ExponentialScience
/

LedgerBERT

+---
+datasets:
+- ExponentialScience/DLT-Tweets
+- ExponentialScience/DLT-Patents
+- ExponentialScience/DLT-Scientific-Literature
+language:
+- en
+base_model:
+- allenai/scibert_scivocab_cased
+---
+# LedgerBERT
+## Model Description
+### Model Summary
+LedgerBERT is a domain-adapted language model specialized for the Distributed Ledger Technology (DLT) field. It was created through continual pre-training of SciBERT on the DLT-Corpus, a comprehensive collection of 2.98 billion tokens from scientific literature, patents, and social media focused on blockchain, cryptocurrencies, and distributed ledger systems.
+LedgerBERT captures DLT-specific terminology and concepts, making it particularly effective for NLP tasks involving blockchain technologies, cryptocurrency discourse, smart contracts, consensus mechanisms, and related domain-specific content.
+- **Developed by:** Walter Hernandez Cruz, Peter Devine, Nikhil Vadgama, Paolo Tasca, Jiahua Xu
+- **Model type:** BERT-base encoder (bidirectional transformer)
+- **Language:** English
+- **License:** CC-BY-NC 4.0 (Creative Commons Attribution-NonCommercial 4.0 International)
+- **Base model:** SciBERT (allenai/scibert_scivocab_cased)
+- **Training corpus:** DLT-Corpus (2.98 billion tokens)
+### Model Architecture
+- **Architecture:** BERT-base
+- **Parameters:** 110 million
+- **Hidden size:** 768
+- **Number of layers:** 12
+- **Attention heads:** 12
+- **Vocabulary size:** 30,522 (SciBERT vocabulary)

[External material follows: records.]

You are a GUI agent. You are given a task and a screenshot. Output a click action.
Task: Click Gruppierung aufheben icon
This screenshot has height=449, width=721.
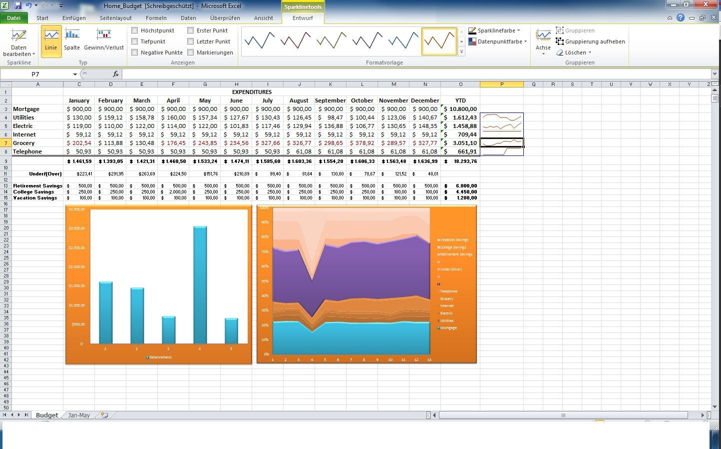pos(560,42)
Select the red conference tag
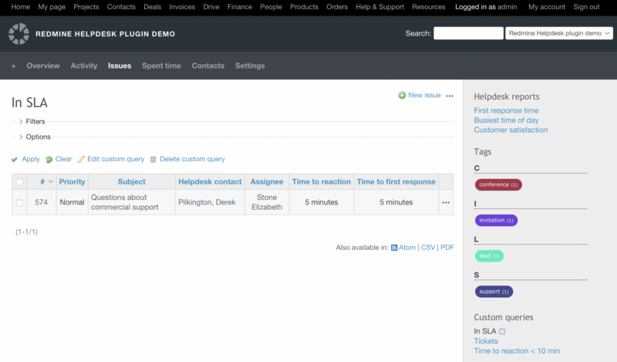617x362 pixels. tap(497, 184)
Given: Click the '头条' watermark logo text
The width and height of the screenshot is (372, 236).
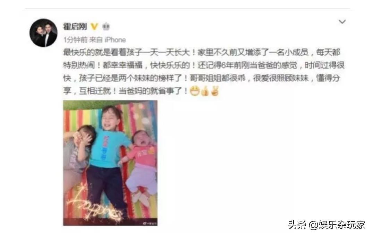Looking at the screenshot, I should (x=297, y=225).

+- **Max sequence length:** 512 tokens
+## Intended Uses
+### Primary Use Cases
+LedgerBERT is designed for NLP tasks in the DLT domain, including, but not limited to:
+- **Named Entity Recognition (NER)**: Identifying DLT-specific entities such as consensus mechanisms (e.g., Proof of Stake), blockchain platforms (e.g., Ethereum, Hedera), cryptographic concepts (e.g., Merkle tree, hashing)

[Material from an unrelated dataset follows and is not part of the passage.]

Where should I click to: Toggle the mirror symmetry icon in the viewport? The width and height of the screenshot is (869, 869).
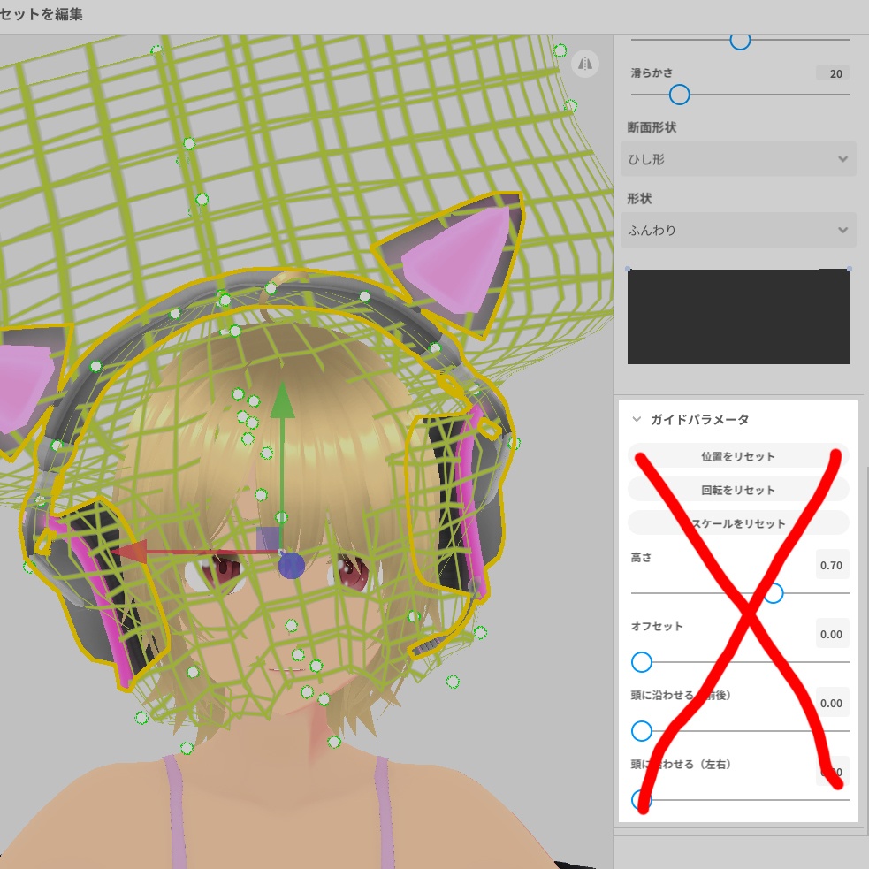pos(585,64)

+- **Text Classification**: Categorizing DLT-related documents, patents, or social media posts
+- **Sentiment Analysis**: Analyzing sentiment in cryptocurrency news and social media
+- **Information Extraction**: Extracting technical concepts and relationships from DLT literature
+- **Document Retrieval**: Building search systems for DLT content
+- **Question Answering (QA)**: Creating QA systems for blockchain and cryptocurrency topics
+### Out-of-Scope Uses
+- **Real-time trading systems**: LedgerBERT should not be used as the sole basis for automated trading decisions
+- **Investment advice**: Not suitable for providing financial or investment recommendations without proper disclaimers
+- **General-purpose NLP**: While LedgerBERT maintains general language understanding, it is optimized for DLT-specific tasks
+- **Legal or regulatory compliance**: Should not be used for legal interpretation without expert review
+## Training Details
+### Training Data
+LedgerBERT was continually pre-trained on the **DLT-Corpus**, consisting of:
+- **Scientific Literature**: 37,440 documents, 564M tokens (1978-2025). See https://huggingface.co/datasets/ExponentialScience/DLT-Scientific-Literature
+- **Patents**: 49,023 documents, 1,296M tokens (1990-2025). See https://huggingface.co/datasets/ExponentialScience/DLT-Patents
+- **Social Media**: 22.03M documents, 1,120M tokens (2013-mid 2023). See https://huggingface.co/datasets/ExponentialScience/DLT-Tweets
+**Total:** 22.12 million documents, 2.98 billion tokens
+For more details, see: https://huggingface.co/collections/ExponentialScience/dlt-corpus-68e44e40d4e7a3bd7a224402
+### Training Procedure
+**Continual Pre-training:**
+Starting from SciBERT (which already captures multidisciplinary scientific content), LedgerBERT was trained using Masked Language Modeling (MLM) on the DLT-Corpus to adapt the model to DLT-specific terminology and concepts.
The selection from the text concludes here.